Status: to be expanded — additional scope clarifications and terminology will be added in future revisions.

This document defines the audience, scope, and prerequisites for the air-gapped OpenStack image factory.

Audience and goals¶

Operators who need reproducible, offline OpenStack builds that can be validated and promoted via Zuul pipelines.
Teams with control over DNS, certificates, and firewall rules for internal registries and mirrors.

Core infrastructure:
Hosts or VMs for Zuul scheduler, executors, web, mergers, logserver, and at least one Nodepool launcher.
Highly available Zookeeper and SQL backends for Zuul state.
Object storage (Swift, S3, or NFS-backed web) for logs and build artifacts.
Security and networking:
TLS certificates for web endpoints and container registries (public CA or internal PKI).
Firewall policies that restrict egress while allowing access to internal mirrors and registries.
Distribution of your trusted CA bundle to all build images.
Tooling:
Docker or Podman available on builder images with enough disk (>= 80GB) for multi-service Kolla builds.
skopeo, buildah, qemu-img, and jq installed on build nodes for copying images and manipulating manifests.

Access to upstream source control (Gerrit/GitHub) long enough to replicate repositories into your mirrored control plane.
Temporary egress to seed base container images and populate package mirrors; plan to close these paths after validation.

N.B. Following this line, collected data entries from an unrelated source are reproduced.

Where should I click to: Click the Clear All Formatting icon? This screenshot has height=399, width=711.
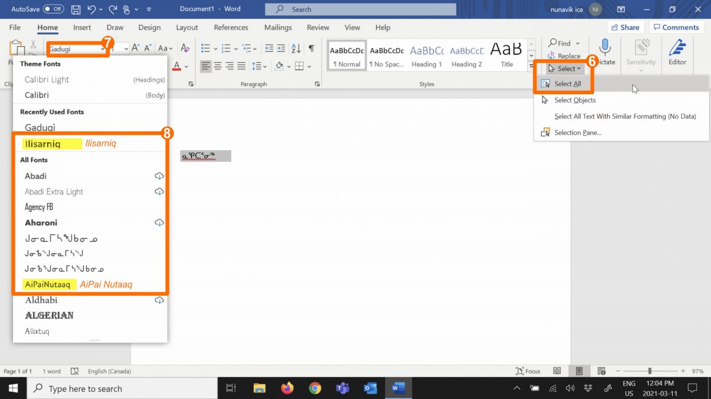tap(185, 49)
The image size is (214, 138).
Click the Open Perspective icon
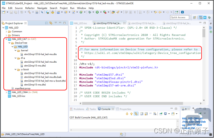(195, 17)

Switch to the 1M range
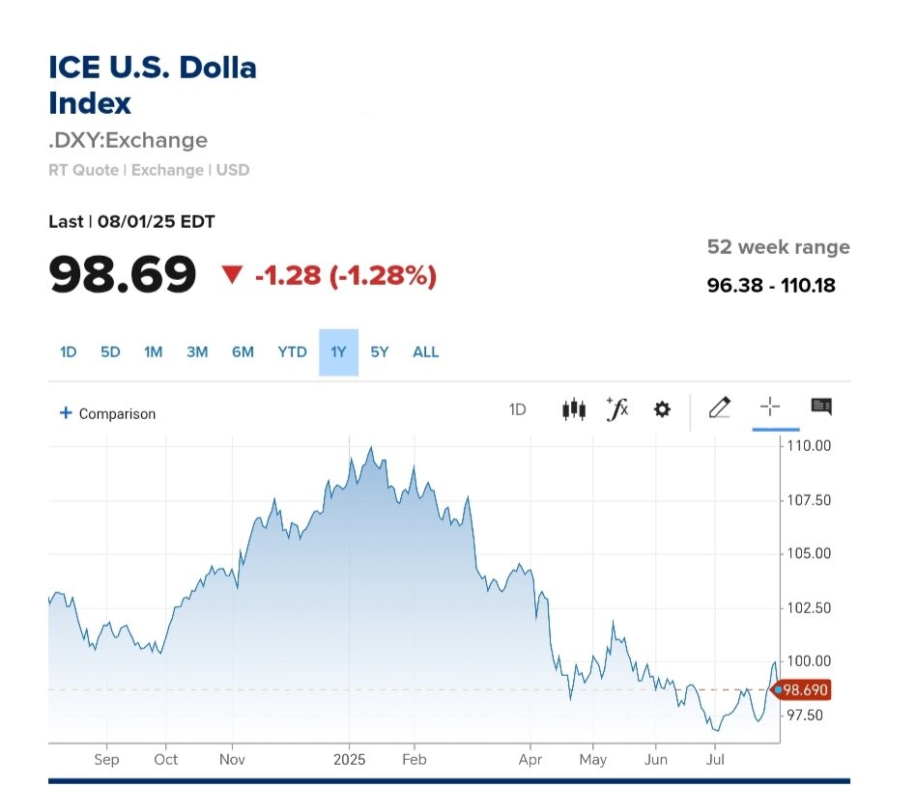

DNS entries created for Zuul web, logs, registry, and mirror endpoints.
Certificates issued and stored for ingress/registry.
Storage allocated for mirrors (estimate at least 2x the total size of your desired images and packages).
Nodepool image baked with container tooling and CA certificates.
Firewall rules tested to ensure only mirrored endpoints are reachable from build nodes.